In August, Brooks publicly backed a proposal to bring supervised injection facilities to Denver after revealing he fought opioid addiction while battling cancer.
Supervised injection facilities are places where people can bring drugs and inject them with medical professionals nearby, ready to reverse an overdose. The goal is to prevent overdose deaths. Such sites are already established in Canada and other countries but there are none in the United States.
"Dead drug users do not have the opportunity for recovery," said Lisa Raville, executive director of the HARM Reduction Action Center, which is driving the effort to establish supervised injection facilities in Colorado.
Raville runs a needle exchange program across the street from the state Capitol that already provides addicts with sterile syringes and other clean paraphernalia needed to inject heroin.
"People are already using," she said. "I'm making it safer and healthier," by providing clean needles to prevent the spread of HIV and other diseases associated with intravenous drug use, said Raville. She said she already has a donor willing to commit $20,000. To fund a safe injection facility in Denver. Raville has expressed optimism that a safe injection site will be established in Denver in the near future.
Over the past three years, more than 2,662 people in Colorado have died from drug overdoses. Last year alone, 912 died in the state from opioid overdoses, more than ever before.
Click on the interactive map for a county-by-county breakdown of overdose, opiate and heroin deaths over the past three years.
Raville believes many overdose deaths could be prevented if people had the option of using drugs at a supervised injection facility where they could be revived if they went too far.
"According to the coroner's office at least 20 people died in a park, a stairwell or in a business bathroom in the City and County of Denver in 2016," she said.
Dan Scales thinks supervised injection sites would help, after he encountered two people overdosing near his pharmacy, Scales Pharmacy. Scales performed chest compressions on a man who overdosed on a park bench, but wasn't able to save him. A second man overdosed inside the bathroom of his pharmacy. He was able to use narcan, an antidote for overdoses, and keep the man alive until paramedics arrived.
"Businesses are terrified of having overdoses in their bathrooms and having employees and their customers deal with that," said Scales who is now representing a coalition of 30 businesses, from restaurants to movie theaters, which are now backing supervised injection facilities in Denver.
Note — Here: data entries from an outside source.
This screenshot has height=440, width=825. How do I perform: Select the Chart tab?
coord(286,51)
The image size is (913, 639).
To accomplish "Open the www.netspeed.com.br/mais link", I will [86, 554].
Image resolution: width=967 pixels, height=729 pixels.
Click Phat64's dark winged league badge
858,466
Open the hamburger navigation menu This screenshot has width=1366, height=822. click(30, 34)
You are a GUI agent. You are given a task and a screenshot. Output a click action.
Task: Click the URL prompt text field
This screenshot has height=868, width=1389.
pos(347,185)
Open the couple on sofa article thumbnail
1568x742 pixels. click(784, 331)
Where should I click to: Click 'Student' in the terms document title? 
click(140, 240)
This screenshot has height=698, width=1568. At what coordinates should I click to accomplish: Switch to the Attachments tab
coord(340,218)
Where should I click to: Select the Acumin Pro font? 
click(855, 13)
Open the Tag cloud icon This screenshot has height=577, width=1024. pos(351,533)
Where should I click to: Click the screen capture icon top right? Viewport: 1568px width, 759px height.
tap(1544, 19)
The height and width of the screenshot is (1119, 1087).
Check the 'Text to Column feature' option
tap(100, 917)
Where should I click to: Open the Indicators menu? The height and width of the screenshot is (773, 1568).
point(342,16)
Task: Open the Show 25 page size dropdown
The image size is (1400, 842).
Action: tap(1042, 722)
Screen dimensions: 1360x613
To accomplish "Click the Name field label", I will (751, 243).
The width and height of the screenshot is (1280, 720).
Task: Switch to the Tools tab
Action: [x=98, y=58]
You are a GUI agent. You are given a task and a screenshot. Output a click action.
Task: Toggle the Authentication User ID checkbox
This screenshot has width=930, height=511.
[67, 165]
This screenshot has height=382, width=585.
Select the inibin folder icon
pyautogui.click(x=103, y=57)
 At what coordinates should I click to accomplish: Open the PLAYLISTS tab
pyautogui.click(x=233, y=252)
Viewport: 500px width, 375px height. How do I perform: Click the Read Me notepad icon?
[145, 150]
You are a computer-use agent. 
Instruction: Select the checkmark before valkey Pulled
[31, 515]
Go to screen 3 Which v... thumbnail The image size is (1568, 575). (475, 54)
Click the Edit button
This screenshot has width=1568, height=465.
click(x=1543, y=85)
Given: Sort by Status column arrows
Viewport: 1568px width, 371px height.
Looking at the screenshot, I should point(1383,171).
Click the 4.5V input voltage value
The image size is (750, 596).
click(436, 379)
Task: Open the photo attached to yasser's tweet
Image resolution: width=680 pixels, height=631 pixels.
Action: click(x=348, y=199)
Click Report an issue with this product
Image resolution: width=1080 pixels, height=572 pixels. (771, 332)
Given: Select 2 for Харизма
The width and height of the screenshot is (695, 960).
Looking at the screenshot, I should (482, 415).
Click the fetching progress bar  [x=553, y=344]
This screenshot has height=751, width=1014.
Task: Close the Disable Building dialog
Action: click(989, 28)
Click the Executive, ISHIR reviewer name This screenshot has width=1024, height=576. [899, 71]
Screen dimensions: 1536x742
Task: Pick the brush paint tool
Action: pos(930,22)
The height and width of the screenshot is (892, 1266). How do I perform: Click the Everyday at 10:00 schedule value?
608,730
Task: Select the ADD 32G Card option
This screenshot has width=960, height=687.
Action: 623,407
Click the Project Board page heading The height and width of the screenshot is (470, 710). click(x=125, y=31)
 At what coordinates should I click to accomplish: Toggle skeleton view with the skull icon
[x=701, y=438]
The Denver and Colorado Medical Societies are also supporting the idea of establishing safe injection facilities in Denver.
Jenna Espinoza, a spokesperson for Denver Mayor Michael Hancock, told CBS4 "We have not seen any draft legislation and do not take positions on bills at the state before they are introduced."
Brooks said legislative changes would be needed at both the state and municipal level before any safe injection sites could be stablished in Denver.